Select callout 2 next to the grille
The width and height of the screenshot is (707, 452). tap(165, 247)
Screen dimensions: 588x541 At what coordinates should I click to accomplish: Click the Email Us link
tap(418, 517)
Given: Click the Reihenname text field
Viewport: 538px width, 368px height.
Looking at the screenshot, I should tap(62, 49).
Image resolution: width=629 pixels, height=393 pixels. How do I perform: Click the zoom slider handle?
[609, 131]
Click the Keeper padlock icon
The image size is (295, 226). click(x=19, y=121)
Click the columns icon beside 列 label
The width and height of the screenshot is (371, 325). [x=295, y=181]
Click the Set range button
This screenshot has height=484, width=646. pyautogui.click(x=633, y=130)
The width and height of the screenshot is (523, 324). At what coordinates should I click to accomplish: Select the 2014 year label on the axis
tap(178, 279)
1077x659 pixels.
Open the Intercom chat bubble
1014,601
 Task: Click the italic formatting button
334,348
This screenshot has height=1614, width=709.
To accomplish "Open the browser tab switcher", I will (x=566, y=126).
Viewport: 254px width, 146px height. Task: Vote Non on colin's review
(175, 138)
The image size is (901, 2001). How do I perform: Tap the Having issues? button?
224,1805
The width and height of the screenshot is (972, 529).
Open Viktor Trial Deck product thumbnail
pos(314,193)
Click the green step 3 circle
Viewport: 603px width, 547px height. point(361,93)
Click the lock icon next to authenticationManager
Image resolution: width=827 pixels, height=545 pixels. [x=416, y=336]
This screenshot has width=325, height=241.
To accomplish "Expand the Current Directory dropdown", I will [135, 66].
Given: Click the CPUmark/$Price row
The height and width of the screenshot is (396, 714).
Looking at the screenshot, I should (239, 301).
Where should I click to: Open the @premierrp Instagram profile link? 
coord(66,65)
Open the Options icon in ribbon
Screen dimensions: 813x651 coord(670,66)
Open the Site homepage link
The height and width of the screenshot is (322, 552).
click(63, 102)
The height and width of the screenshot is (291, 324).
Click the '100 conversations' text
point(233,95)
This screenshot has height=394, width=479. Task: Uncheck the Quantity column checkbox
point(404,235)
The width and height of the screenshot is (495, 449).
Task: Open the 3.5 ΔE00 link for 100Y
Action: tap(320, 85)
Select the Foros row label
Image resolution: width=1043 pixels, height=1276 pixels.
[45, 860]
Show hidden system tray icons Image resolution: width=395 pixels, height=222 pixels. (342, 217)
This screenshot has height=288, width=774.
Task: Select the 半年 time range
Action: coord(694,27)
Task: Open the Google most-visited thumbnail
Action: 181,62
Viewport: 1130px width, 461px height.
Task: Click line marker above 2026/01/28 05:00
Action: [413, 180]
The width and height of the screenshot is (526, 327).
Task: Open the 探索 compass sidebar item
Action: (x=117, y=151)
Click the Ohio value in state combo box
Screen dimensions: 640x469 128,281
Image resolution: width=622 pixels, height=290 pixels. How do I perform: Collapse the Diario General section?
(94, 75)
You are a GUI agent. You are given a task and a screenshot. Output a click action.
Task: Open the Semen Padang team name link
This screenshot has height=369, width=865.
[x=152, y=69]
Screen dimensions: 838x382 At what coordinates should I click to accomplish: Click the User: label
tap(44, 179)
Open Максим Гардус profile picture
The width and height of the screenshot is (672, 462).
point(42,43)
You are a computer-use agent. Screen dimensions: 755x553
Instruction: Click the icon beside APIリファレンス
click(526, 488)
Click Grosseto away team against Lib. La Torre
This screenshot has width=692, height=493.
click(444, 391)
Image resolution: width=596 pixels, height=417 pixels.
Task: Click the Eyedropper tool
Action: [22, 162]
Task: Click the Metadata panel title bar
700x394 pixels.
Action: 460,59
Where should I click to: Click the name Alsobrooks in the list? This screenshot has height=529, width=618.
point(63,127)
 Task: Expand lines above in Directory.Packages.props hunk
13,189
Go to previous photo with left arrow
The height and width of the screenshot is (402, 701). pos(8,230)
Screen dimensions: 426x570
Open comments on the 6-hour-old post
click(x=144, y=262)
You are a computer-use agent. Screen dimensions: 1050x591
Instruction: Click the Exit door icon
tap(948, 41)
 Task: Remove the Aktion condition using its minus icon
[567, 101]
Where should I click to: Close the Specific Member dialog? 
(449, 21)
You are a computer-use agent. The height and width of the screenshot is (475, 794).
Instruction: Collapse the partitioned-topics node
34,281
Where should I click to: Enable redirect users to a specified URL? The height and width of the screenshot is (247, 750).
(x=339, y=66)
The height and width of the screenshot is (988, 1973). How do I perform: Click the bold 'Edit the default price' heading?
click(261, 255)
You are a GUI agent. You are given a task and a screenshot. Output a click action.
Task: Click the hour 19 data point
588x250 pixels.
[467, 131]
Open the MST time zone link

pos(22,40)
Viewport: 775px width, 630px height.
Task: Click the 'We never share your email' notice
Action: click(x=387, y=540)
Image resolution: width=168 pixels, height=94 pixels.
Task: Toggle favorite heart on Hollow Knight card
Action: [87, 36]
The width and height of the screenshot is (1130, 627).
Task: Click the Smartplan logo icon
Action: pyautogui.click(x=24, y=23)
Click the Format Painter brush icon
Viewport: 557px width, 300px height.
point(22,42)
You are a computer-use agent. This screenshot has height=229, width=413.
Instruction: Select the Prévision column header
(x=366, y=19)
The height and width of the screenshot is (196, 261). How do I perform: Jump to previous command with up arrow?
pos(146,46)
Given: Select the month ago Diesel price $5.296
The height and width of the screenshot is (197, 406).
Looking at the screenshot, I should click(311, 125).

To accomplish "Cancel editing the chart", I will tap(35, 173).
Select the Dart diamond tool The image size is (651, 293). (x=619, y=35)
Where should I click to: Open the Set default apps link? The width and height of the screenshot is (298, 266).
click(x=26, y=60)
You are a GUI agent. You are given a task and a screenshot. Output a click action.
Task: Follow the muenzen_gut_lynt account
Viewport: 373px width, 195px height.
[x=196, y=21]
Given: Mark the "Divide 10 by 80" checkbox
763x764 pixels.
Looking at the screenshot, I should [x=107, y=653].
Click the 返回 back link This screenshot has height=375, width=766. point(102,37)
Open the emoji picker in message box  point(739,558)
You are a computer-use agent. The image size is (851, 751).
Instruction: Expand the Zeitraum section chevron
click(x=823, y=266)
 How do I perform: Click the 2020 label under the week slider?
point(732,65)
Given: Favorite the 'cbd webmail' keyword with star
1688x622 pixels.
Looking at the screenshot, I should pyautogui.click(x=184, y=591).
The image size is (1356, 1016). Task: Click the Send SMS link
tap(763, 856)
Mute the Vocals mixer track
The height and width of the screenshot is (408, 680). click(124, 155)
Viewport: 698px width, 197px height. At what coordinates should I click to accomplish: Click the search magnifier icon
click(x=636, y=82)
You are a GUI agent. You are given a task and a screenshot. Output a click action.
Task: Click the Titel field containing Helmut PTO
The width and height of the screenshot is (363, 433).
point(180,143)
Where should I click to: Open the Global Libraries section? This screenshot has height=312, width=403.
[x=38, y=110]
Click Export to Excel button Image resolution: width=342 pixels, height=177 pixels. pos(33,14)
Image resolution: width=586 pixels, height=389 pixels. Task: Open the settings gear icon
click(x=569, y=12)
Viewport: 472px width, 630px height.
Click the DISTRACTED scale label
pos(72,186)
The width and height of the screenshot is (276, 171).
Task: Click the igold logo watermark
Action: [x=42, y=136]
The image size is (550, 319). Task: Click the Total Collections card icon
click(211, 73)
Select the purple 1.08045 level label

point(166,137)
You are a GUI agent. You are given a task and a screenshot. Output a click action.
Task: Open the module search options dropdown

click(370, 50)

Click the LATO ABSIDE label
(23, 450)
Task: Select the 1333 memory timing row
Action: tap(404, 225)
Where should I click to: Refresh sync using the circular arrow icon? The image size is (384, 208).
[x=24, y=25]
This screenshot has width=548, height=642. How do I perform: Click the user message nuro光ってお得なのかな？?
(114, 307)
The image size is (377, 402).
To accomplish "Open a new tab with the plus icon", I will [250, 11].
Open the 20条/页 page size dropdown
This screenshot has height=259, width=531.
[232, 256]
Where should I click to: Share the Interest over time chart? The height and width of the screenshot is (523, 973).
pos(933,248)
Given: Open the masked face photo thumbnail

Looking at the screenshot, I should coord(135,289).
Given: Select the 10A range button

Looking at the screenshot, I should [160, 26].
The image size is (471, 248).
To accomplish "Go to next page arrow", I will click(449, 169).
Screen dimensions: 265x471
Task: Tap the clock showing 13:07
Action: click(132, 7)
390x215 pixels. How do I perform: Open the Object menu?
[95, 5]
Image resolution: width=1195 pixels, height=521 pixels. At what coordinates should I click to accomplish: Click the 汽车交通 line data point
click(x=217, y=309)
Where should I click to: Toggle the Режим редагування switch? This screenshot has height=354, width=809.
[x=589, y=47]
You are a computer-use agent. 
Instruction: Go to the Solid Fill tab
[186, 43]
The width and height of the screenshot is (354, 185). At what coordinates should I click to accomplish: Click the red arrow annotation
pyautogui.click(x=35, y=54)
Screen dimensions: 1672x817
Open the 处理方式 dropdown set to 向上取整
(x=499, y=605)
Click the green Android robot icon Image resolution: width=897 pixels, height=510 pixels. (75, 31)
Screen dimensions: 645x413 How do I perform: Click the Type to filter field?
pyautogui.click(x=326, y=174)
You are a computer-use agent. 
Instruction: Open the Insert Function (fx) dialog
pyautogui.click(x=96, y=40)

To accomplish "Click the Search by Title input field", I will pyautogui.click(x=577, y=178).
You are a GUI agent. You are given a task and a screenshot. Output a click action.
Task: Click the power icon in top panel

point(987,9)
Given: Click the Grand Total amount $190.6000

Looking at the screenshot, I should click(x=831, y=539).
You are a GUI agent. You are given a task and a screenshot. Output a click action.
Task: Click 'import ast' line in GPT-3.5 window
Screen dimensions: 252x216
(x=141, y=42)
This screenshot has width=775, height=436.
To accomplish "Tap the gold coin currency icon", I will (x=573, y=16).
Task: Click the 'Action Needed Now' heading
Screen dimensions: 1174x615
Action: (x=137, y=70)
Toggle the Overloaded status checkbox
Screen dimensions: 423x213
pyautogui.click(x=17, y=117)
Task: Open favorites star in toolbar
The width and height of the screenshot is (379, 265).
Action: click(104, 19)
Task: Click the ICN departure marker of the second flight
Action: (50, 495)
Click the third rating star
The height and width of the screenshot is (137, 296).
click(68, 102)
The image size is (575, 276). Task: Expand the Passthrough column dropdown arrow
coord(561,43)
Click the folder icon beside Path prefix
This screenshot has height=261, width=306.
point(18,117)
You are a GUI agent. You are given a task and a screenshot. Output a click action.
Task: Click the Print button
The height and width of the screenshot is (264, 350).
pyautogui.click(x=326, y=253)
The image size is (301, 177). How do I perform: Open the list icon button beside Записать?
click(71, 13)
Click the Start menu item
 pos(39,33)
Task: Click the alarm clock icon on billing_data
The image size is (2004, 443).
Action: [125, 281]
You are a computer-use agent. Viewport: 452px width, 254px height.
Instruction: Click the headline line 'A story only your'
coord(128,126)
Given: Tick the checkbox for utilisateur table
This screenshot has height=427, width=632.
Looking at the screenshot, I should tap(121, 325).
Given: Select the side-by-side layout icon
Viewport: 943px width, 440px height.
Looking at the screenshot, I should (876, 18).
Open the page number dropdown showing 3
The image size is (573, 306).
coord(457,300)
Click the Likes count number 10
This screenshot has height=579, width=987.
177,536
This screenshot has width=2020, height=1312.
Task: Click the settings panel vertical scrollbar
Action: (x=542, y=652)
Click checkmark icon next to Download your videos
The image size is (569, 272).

[YOUR TASK]
Taking the listing above as the source, transcribe only the lines starting at the line with "Click the LATO ABSIDE label" and going through the line with "The image size is (377, 402).", unaltered and with both ends included.

[RESPONSE BOX]
Click the LATO ABSIDE label
(23, 450)
Task: Select the 1333 memory timing row
Action: tap(404, 225)
Where should I click to: Refresh sync using the circular arrow icon? The image size is (384, 208).
[x=24, y=25]
This screenshot has width=548, height=642. How do I perform: Click the user message nuro光ってお得なのかな？?
(114, 307)
The image size is (377, 402).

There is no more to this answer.